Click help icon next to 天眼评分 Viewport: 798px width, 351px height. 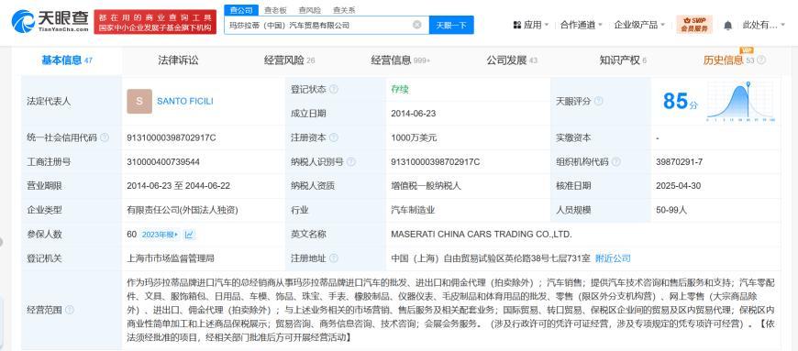[598, 101]
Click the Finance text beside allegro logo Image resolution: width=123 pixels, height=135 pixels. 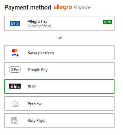(x=82, y=8)
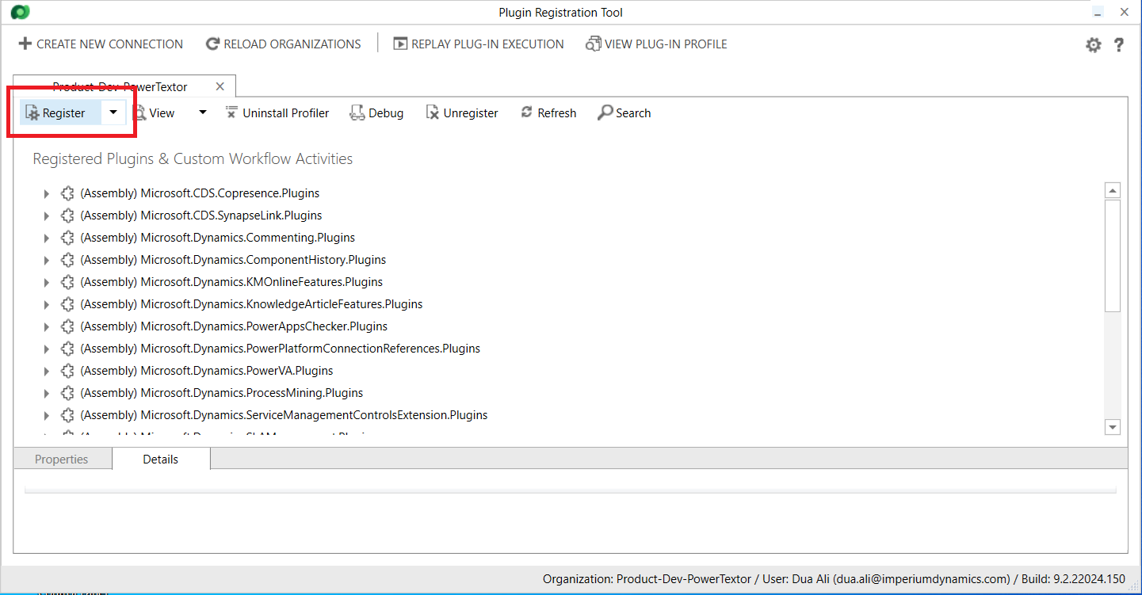Screen dimensions: 1142x595
Task: Open the Help question mark icon
Action: point(1118,45)
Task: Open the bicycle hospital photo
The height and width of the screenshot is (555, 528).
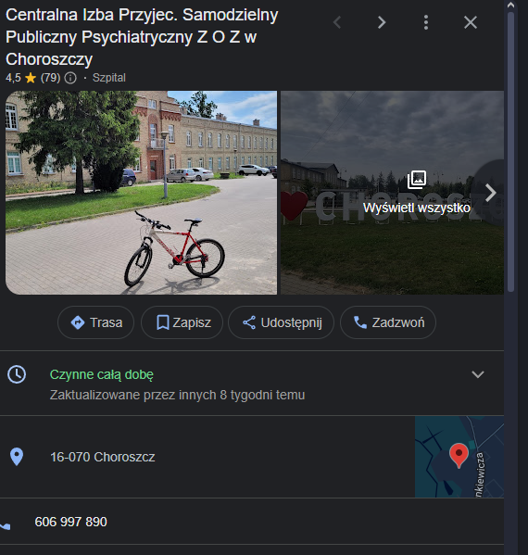Action: (x=141, y=193)
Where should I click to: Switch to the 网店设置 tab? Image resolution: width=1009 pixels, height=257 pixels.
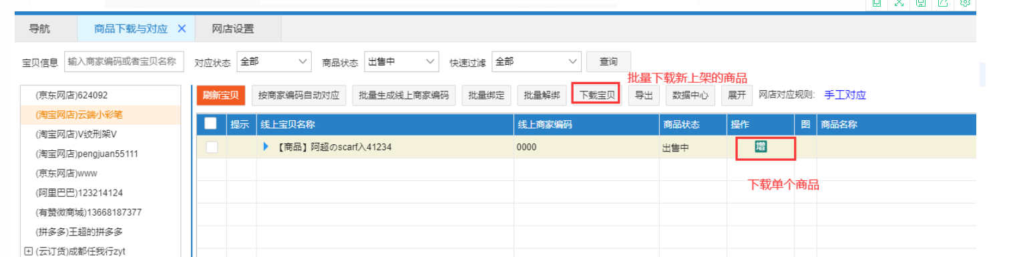coord(233,29)
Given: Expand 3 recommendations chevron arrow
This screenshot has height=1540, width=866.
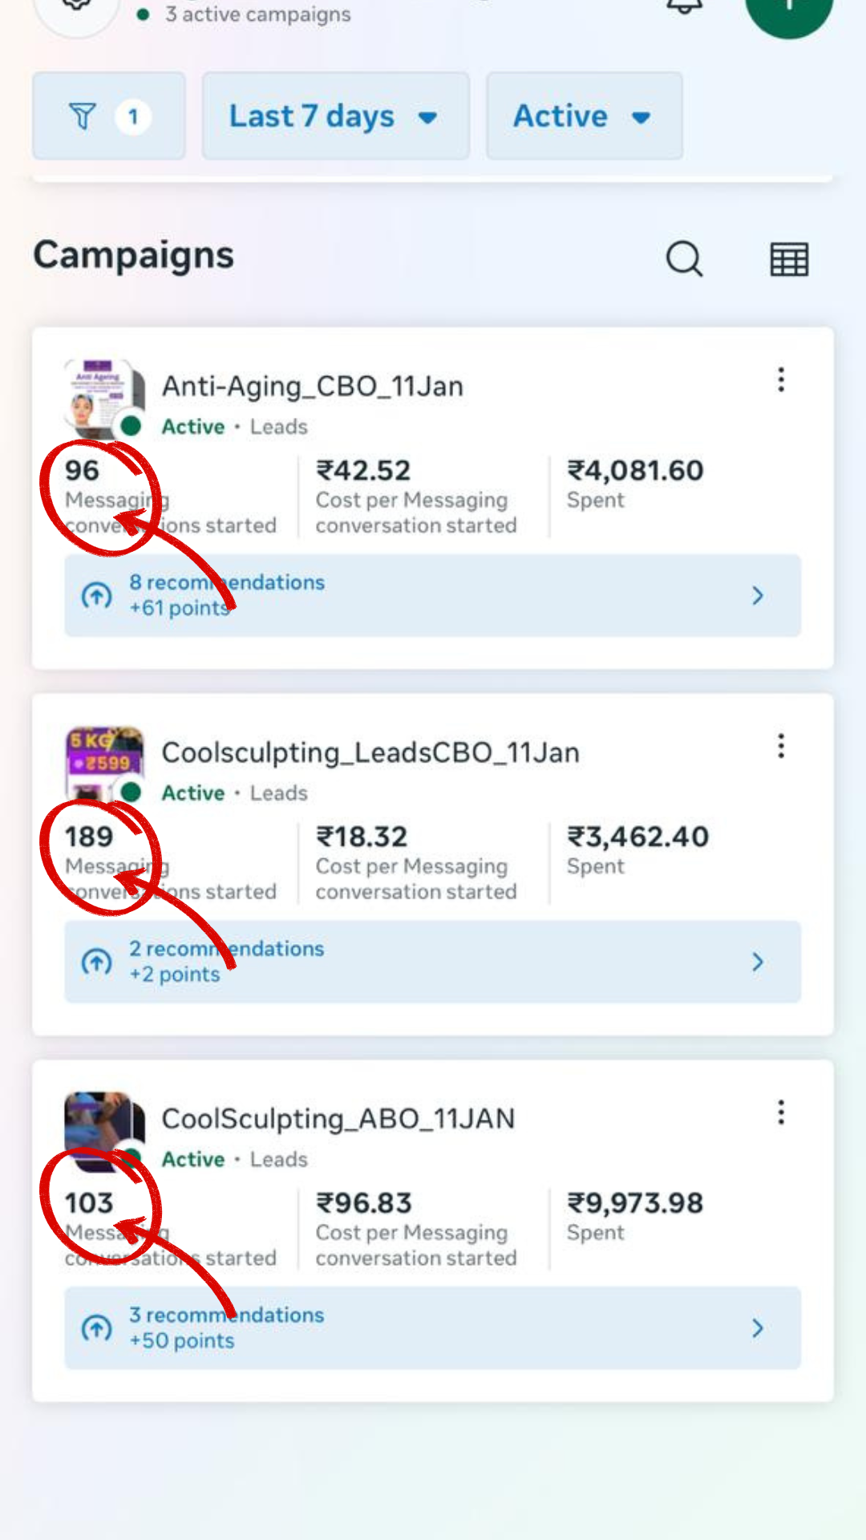Looking at the screenshot, I should point(757,1328).
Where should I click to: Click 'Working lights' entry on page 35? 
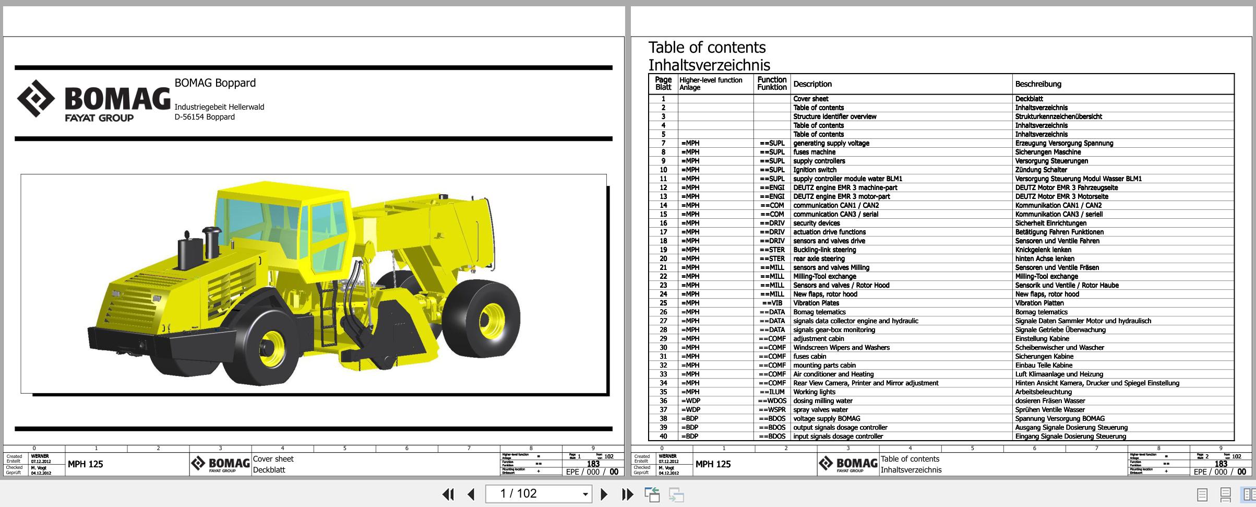[814, 392]
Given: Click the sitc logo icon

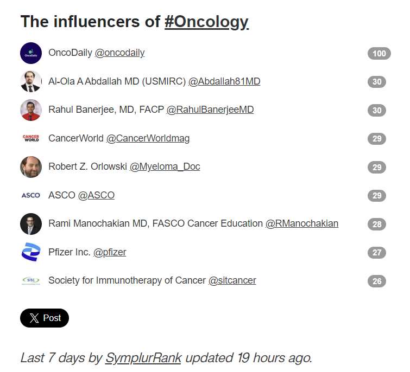Looking at the screenshot, I should [x=31, y=281].
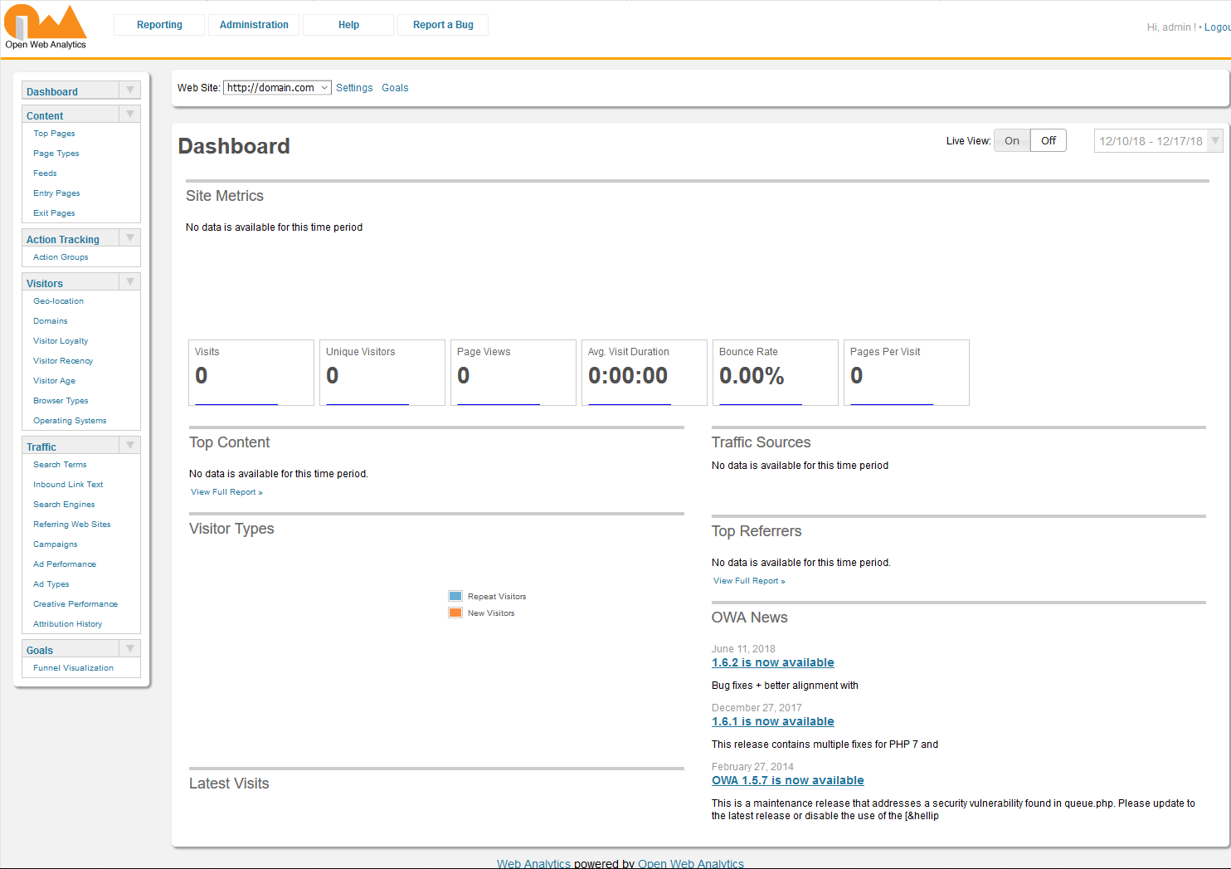Open the Reporting menu
This screenshot has width=1231, height=869.
coord(159,25)
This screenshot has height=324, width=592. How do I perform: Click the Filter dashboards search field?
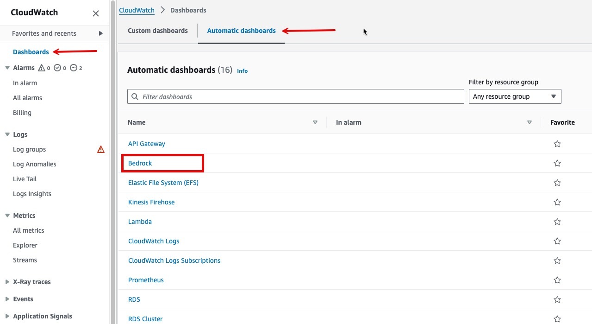tap(301, 96)

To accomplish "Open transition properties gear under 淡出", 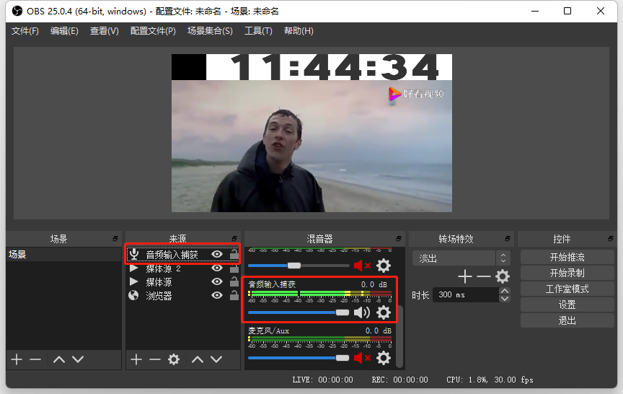I will click(503, 276).
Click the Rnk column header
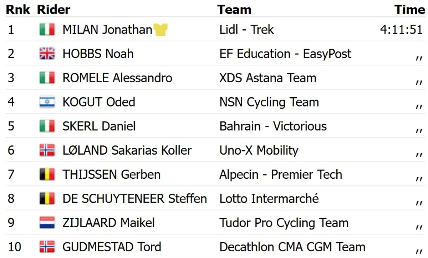The height and width of the screenshot is (258, 428). coord(18,10)

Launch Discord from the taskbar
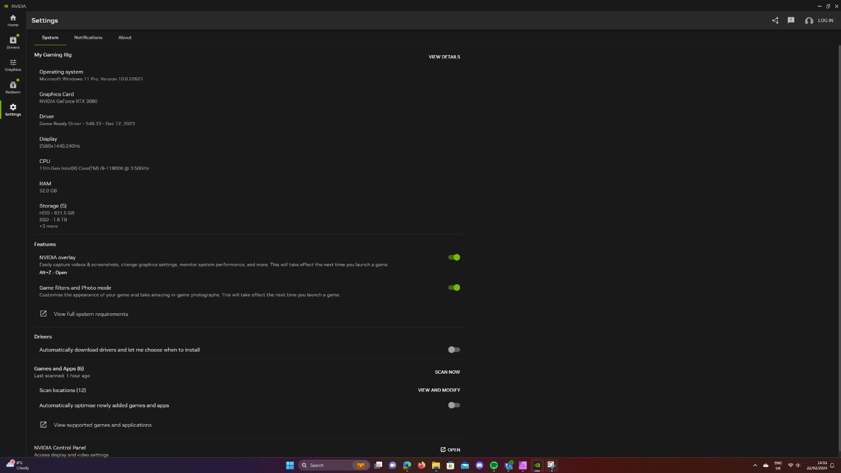[479, 465]
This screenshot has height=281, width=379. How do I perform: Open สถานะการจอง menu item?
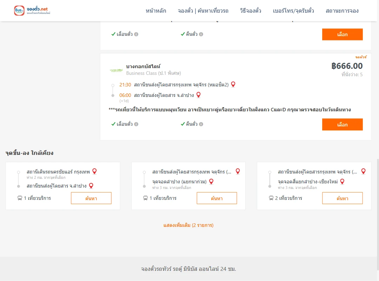coord(342,11)
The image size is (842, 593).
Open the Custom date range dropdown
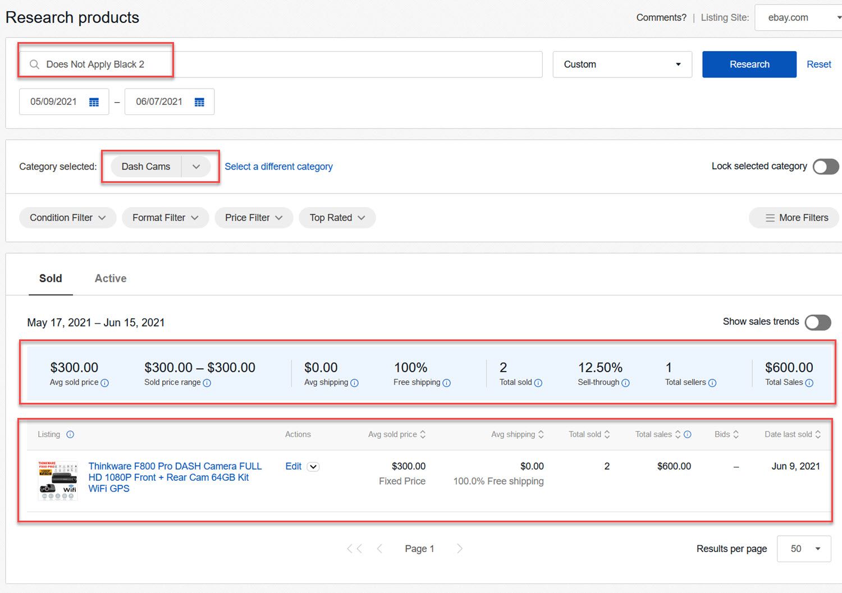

Requirement:
Take the lines from the one that contains "Click the Rnk column header" through the last line of the material above and reproduce them exactly, leaving out any pictures.

The answer:
Click the Rnk column header
The height and width of the screenshot is (258, 428). coord(18,10)

Launch Discord from the taskbar
[479, 465]
This screenshot has height=281, width=379. How do I perform: Open สถานะการจอง menu item?
coord(342,11)
The image size is (842, 593).
Open the Custom date range dropdown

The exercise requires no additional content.